**WORK ITEM**
The expected answer is every line of the material, reproduced exactly.

**RECORDS FOR THIS TASK**
****************

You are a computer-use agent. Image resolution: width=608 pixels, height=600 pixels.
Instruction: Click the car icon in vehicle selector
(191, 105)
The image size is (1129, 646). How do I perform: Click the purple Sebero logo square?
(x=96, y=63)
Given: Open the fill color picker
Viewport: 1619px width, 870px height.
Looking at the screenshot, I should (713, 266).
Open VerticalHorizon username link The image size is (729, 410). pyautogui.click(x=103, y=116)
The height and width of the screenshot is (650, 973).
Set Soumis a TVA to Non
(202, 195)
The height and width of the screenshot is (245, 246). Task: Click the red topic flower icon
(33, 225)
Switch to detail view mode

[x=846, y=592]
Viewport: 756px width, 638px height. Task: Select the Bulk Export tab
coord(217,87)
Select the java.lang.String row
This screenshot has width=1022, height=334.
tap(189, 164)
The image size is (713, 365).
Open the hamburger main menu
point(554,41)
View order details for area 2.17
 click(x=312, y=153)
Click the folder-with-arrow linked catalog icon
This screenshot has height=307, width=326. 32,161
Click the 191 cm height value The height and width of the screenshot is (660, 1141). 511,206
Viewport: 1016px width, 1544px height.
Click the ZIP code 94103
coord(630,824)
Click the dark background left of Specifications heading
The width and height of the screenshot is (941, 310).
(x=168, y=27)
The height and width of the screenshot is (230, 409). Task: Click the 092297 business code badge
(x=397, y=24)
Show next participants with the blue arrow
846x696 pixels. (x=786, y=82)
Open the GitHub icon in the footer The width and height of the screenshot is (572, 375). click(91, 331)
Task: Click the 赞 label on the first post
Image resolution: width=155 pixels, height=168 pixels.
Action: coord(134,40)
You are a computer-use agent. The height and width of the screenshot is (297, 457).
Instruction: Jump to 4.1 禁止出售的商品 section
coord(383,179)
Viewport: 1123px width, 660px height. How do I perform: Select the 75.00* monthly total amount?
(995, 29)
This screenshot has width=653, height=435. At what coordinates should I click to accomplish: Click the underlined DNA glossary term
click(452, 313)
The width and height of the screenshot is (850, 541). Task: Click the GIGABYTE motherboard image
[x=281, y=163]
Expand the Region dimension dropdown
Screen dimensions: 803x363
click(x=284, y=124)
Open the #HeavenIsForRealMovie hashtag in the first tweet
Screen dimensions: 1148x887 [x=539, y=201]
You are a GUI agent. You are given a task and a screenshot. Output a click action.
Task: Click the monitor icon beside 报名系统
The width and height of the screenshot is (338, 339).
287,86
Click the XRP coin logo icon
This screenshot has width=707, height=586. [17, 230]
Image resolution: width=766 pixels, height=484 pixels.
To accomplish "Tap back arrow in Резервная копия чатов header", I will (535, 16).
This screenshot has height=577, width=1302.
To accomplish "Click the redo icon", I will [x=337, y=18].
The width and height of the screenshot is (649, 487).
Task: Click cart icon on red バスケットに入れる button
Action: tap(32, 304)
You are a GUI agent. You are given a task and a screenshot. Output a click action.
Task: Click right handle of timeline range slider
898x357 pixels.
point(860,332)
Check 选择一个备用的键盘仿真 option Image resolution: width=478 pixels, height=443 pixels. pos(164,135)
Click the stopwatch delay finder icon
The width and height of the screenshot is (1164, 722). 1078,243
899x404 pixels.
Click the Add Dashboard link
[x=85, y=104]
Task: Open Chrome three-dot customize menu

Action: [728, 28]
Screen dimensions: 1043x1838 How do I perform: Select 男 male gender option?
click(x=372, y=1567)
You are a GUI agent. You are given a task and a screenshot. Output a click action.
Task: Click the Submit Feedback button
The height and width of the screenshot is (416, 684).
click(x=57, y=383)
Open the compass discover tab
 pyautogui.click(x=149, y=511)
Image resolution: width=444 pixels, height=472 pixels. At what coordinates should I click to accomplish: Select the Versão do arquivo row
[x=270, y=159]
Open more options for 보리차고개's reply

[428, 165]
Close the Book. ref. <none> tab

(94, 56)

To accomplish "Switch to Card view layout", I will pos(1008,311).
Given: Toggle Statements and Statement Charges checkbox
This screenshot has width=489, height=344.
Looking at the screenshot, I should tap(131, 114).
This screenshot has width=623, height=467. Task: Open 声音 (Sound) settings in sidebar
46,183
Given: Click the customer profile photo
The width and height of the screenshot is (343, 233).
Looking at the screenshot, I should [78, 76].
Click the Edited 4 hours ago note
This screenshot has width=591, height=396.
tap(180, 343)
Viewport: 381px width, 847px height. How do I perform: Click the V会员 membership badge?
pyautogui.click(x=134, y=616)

****************

**EXERCISE RESPONSE**
You are a computer-use agent. Image resolution: width=608 pixels, height=600 pixels.
Instruction: Click the car icon in vehicle selector
(191, 105)
The image size is (1129, 646). How do I perform: Click the purple Sebero logo square?
(x=96, y=63)
Given: Open the fill color picker
Viewport: 1619px width, 870px height.
Looking at the screenshot, I should (713, 266).
Open VerticalHorizon username link The image size is (729, 410). pyautogui.click(x=103, y=116)
The height and width of the screenshot is (650, 973).
Set Soumis a TVA to Non
(202, 195)
The height and width of the screenshot is (245, 246). Task: Click the red topic flower icon
(33, 225)
Switch to detail view mode

[x=846, y=592]
Viewport: 756px width, 638px height. Task: Select the Bulk Export tab
coord(217,87)
Select the java.lang.String row
This screenshot has width=1022, height=334.
tap(189, 164)
The image size is (713, 365).
Open the hamburger main menu
point(554,41)
View order details for area 2.17
 click(x=312, y=153)
Click the folder-with-arrow linked catalog icon
This screenshot has height=307, width=326. 32,161
Click the 191 cm height value The height and width of the screenshot is (660, 1141). 511,206
Viewport: 1016px width, 1544px height.
Click the ZIP code 94103
coord(630,824)
Click the dark background left of Specifications heading
The width and height of the screenshot is (941, 310).
(x=168, y=27)
The height and width of the screenshot is (230, 409). Task: Click the 092297 business code badge
(x=397, y=24)
Show next participants with the blue arrow
846x696 pixels. (x=786, y=82)
Open the GitHub icon in the footer The width and height of the screenshot is (572, 375). click(91, 331)
Task: Click the 赞 label on the first post
Image resolution: width=155 pixels, height=168 pixels.
Action: coord(134,40)
You are a computer-use agent. The height and width of the screenshot is (297, 457).
Instruction: Jump to 4.1 禁止出售的商品 section
coord(383,179)
Viewport: 1123px width, 660px height. How do I perform: Select the 75.00* monthly total amount?
(995, 29)
This screenshot has width=653, height=435. At what coordinates should I click to accomplish: Click the underlined DNA glossary term
click(452, 313)
The width and height of the screenshot is (850, 541). Task: Click the GIGABYTE motherboard image
[x=281, y=163]
Expand the Region dimension dropdown
Screen dimensions: 803x363
click(x=284, y=124)
Open the #HeavenIsForRealMovie hashtag in the first tweet
Screen dimensions: 1148x887 [x=539, y=201]
You are a GUI agent. You are given a task and a screenshot. Output a click action.
Task: Click the monitor icon beside 报名系统
The width and height of the screenshot is (338, 339).
287,86
Click the XRP coin logo icon
This screenshot has width=707, height=586. [17, 230]
Image resolution: width=766 pixels, height=484 pixels.
To accomplish "Tap back arrow in Резервная копия чатов header", I will (535, 16).
This screenshot has height=577, width=1302.
To accomplish "Click the redo icon", I will [x=337, y=18].
The width and height of the screenshot is (649, 487).
Task: Click cart icon on red バスケットに入れる button
Action: tap(32, 304)
You are a GUI agent. You are given a task and a screenshot. Output a click action.
Task: Click right handle of timeline range slider
898x357 pixels.
point(860,332)
Check 选择一个备用的键盘仿真 option Image resolution: width=478 pixels, height=443 pixels. pos(164,135)
Click the stopwatch delay finder icon
The width and height of the screenshot is (1164, 722). 1078,243
899x404 pixels.
Click the Add Dashboard link
[x=85, y=104]
Task: Open Chrome three-dot customize menu

Action: [728, 28]
Screen dimensions: 1043x1838 How do I perform: Select 男 male gender option?
click(x=372, y=1567)
You are a GUI agent. You are given a task and a screenshot. Output a click action.
Task: Click the Submit Feedback button
The height and width of the screenshot is (416, 684).
click(x=57, y=383)
Open the compass discover tab
 pyautogui.click(x=149, y=511)
Image resolution: width=444 pixels, height=472 pixels. At what coordinates should I click to accomplish: Select the Versão do arquivo row
[x=270, y=159]
Open more options for 보리차고개's reply

[428, 165]
Close the Book. ref. <none> tab

(94, 56)

To accomplish "Switch to Card view layout", I will pos(1008,311).
Given: Toggle Statements and Statement Charges checkbox
This screenshot has width=489, height=344.
Looking at the screenshot, I should tap(131, 114).
This screenshot has width=623, height=467. Task: Open 声音 (Sound) settings in sidebar
46,183
Given: Click the customer profile photo
The width and height of the screenshot is (343, 233).
Looking at the screenshot, I should [78, 76].
Click the Edited 4 hours ago note
This screenshot has width=591, height=396.
tap(180, 343)
Viewport: 381px width, 847px height. How do I perform: Click the V会员 membership badge?
pyautogui.click(x=134, y=616)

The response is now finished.